OK. What is buildworld supposed to mean? When you rebuild the 'world' you still have dependency of the old world? Even so it is weird there is not even a rollback measure available.


----------



## SirDice (Jul 31, 2020)

The build process only supports forward upgrades, not backwards. At the moment you're trying to run a 13-CURRENT userland on a 12.1 kernel. That's just not going to work.


----------



## joggx (Jul 31, 2020)

gpb said:


> It is difficult to provide an answer without knowing what you actually did, e.g., commands, output.  In the past I have gone up and down using source and never had a problem.



There is what has been done:
in freebsd-11-4-release-amd64:

`cd /usr/src; rm -rf *; rm -rf .*`
`svnlite checkout https://svn.freebsd.org/base/head /usr/src`
make buildworld and kernel (step 3-10)
handbook/makeworld.html

`svnlite checkout https://svn.freebsd.org/base/releng/12.1 /usr/src`
make buildworld and kernel (step 3-6)


----------



## joggx (Jul 31, 2020)

SirDice said:


> The build process only supports forward upgrades, not backwards. At the moment you're trying to run a 13-CURRENT userland on a 12.1 kernel. That's just not going to work.

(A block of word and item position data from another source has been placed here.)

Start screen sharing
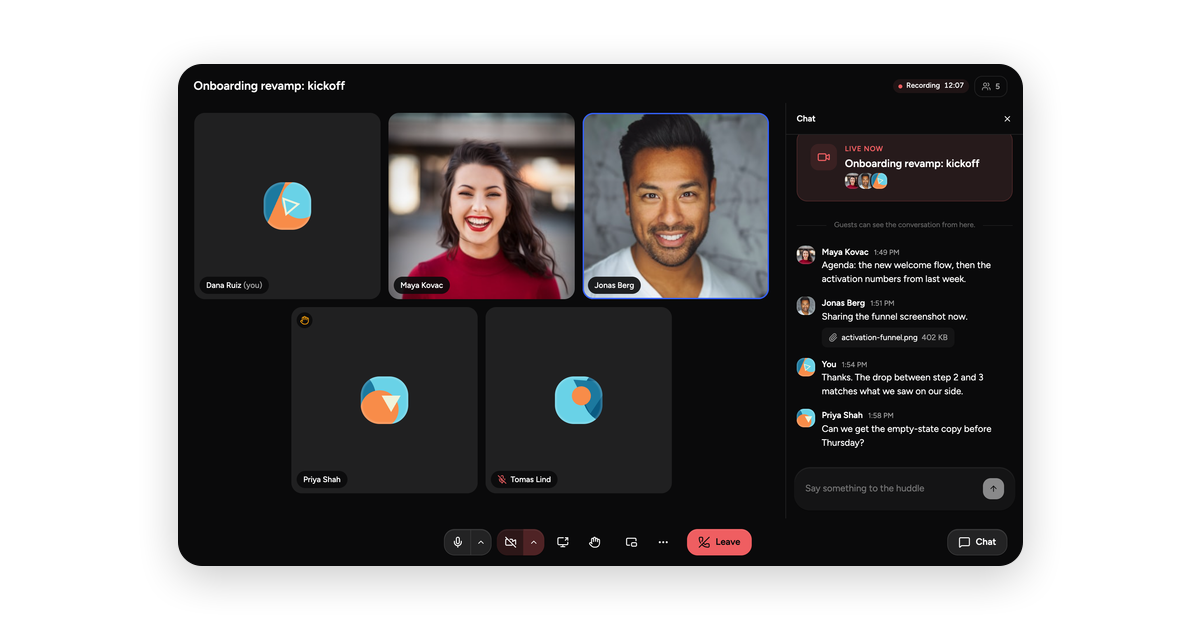Image resolution: width=1200 pixels, height=630 pixels. [x=563, y=542]
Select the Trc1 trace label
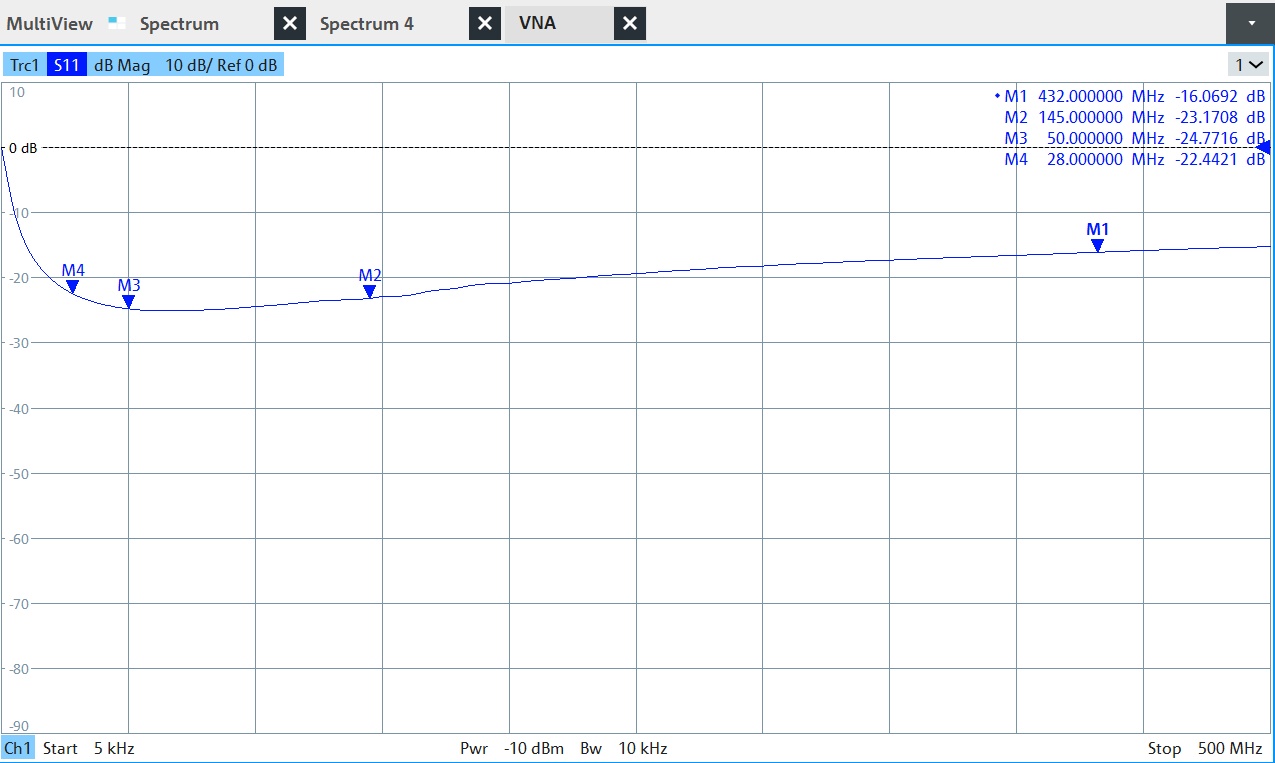This screenshot has height=763, width=1275. [25, 66]
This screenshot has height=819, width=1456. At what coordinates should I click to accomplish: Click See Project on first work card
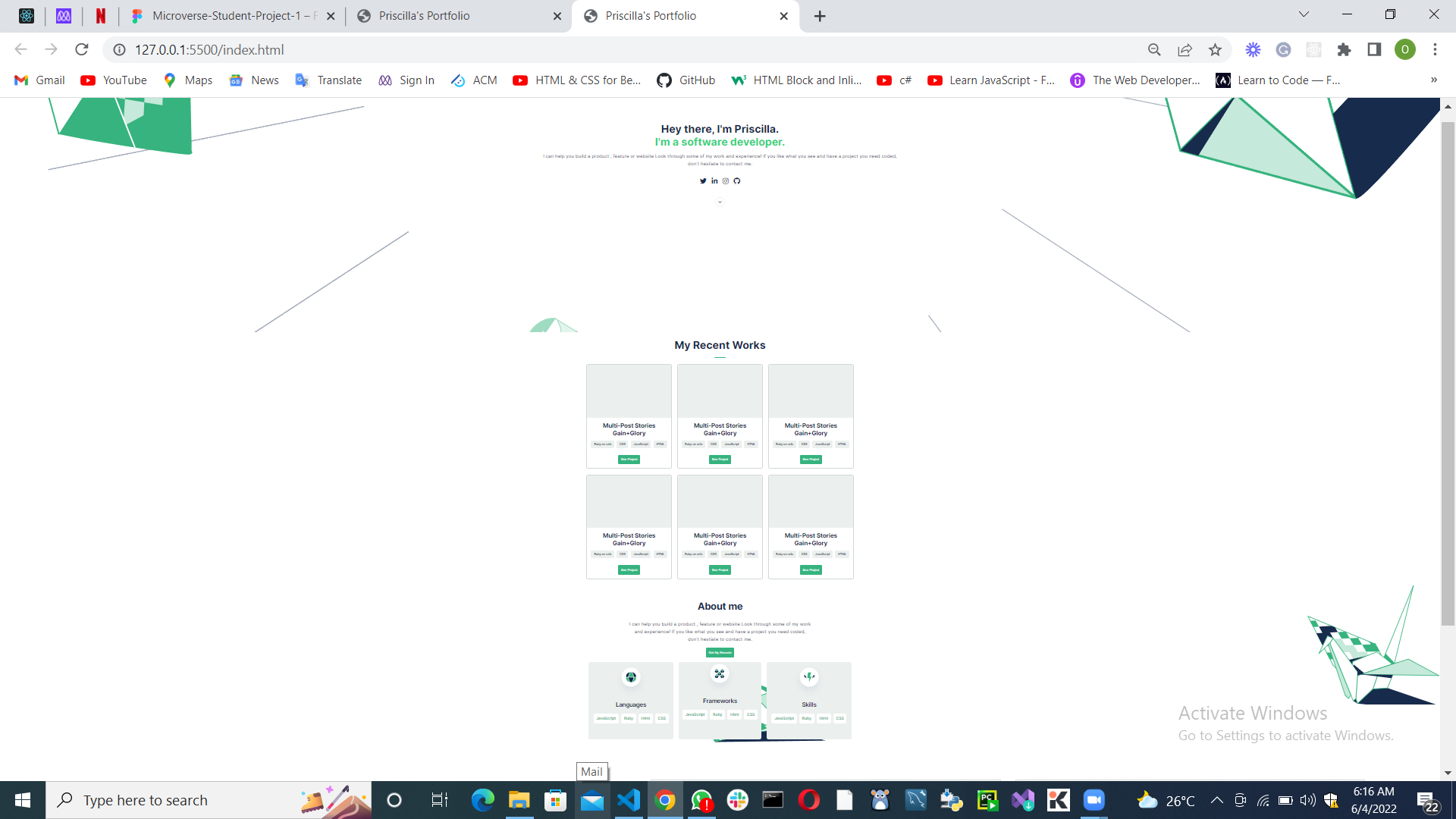[x=629, y=460]
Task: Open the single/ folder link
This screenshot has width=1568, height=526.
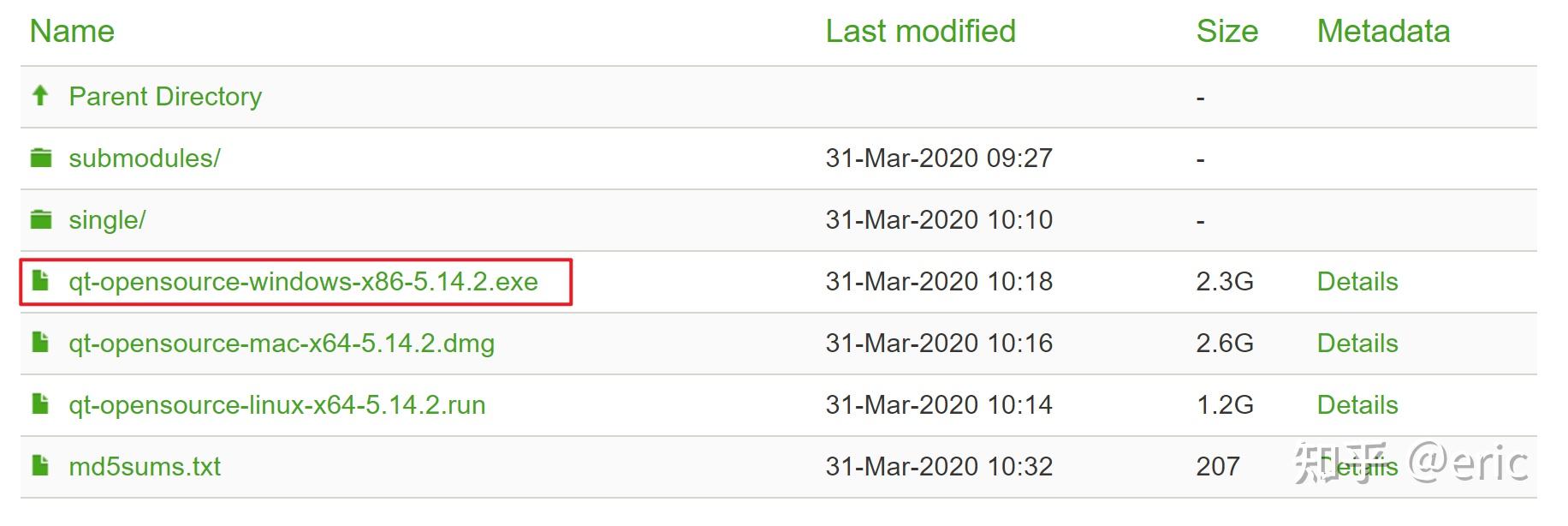Action: tap(107, 220)
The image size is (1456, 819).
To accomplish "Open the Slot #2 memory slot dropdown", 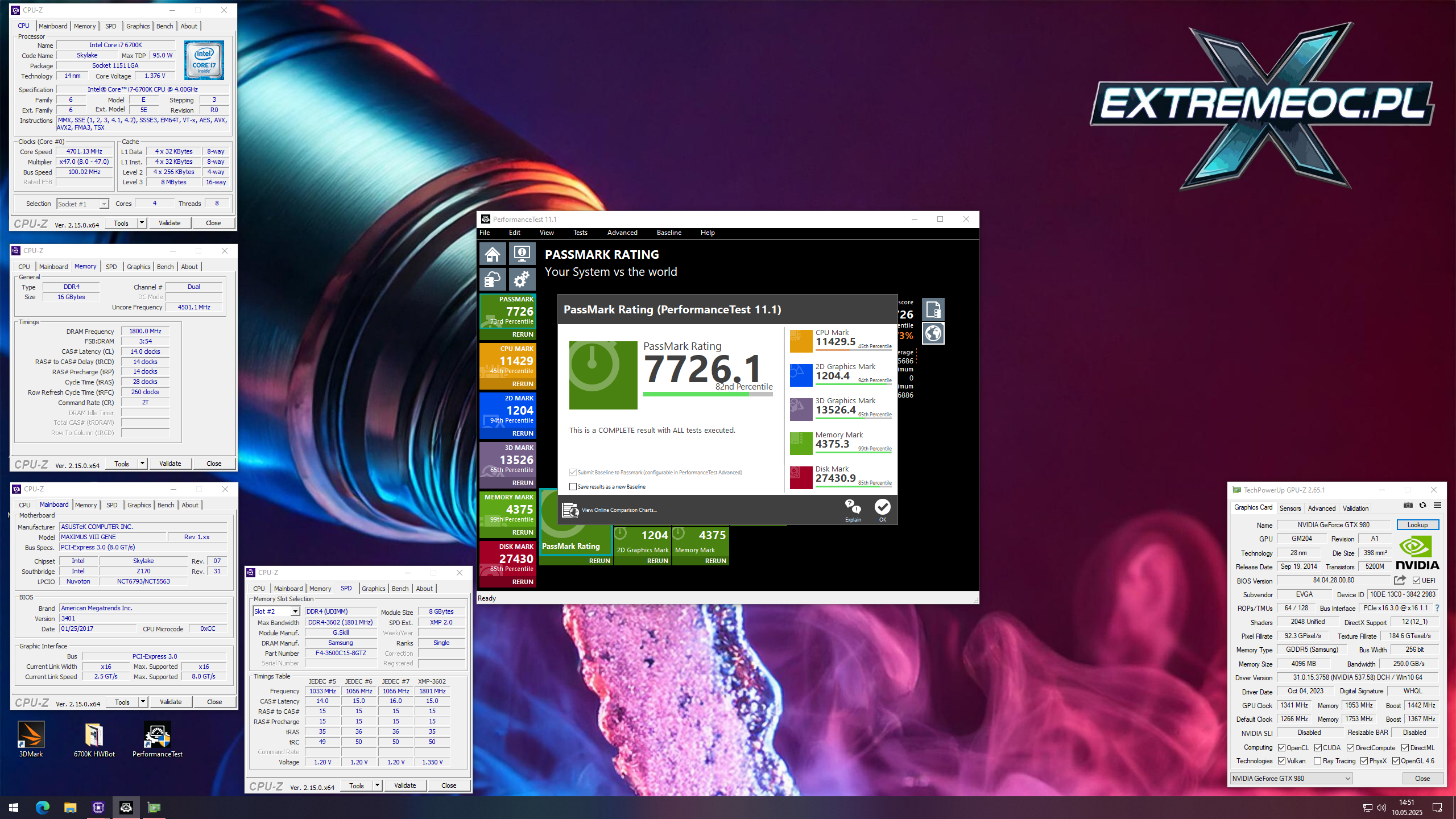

I can still revert back the kernel to current to boot. Do you mean upgrade to release is possible when release 13 is out (2021.03)??


----------



## Mjölnir (Jul 31, 2020)

So you did not `make installworld`, too? Then as SirDice wrote, the mount(8) binary is from -CURRENT, the kernel is 12.1-RELEASE.  Plus, beware there might be new options throughtout config files left over from -CURRENT, mergemaster(8) generally assumes up- not downgrade?  Seriously consider to backup your data & switch to ZFS.  It's much more comfortable to do such up & downgrade w/ boot environments (bectl(8) & beadm(8)), than to do it on the very same filesystem. EDIT: either nanobsd(8) or picobsd(8) (or both?) use two partitions to switch on a system upgrade... You can use this technique with two root partitions on a UFS system, as well.


----------



## joggx (Jul 31, 2020)

mjollnir said:


> So you did not `make installworld`, too? Then as SirDice wrote, the mount(8) binary is from -CURRENT, the kernel is 12.1-RELEASE.  Plus, beware there might be new options throughtout config files left over from -CURRENT, mergemaster(8) generally assumes up- not downgrade?  Seriously consider to backup your data & switch to ZFS.  It's much more comfortable to do such up & downgrade w/ boot environments (bectl(8) & beadm(8)), than to do it on the very same filesystem.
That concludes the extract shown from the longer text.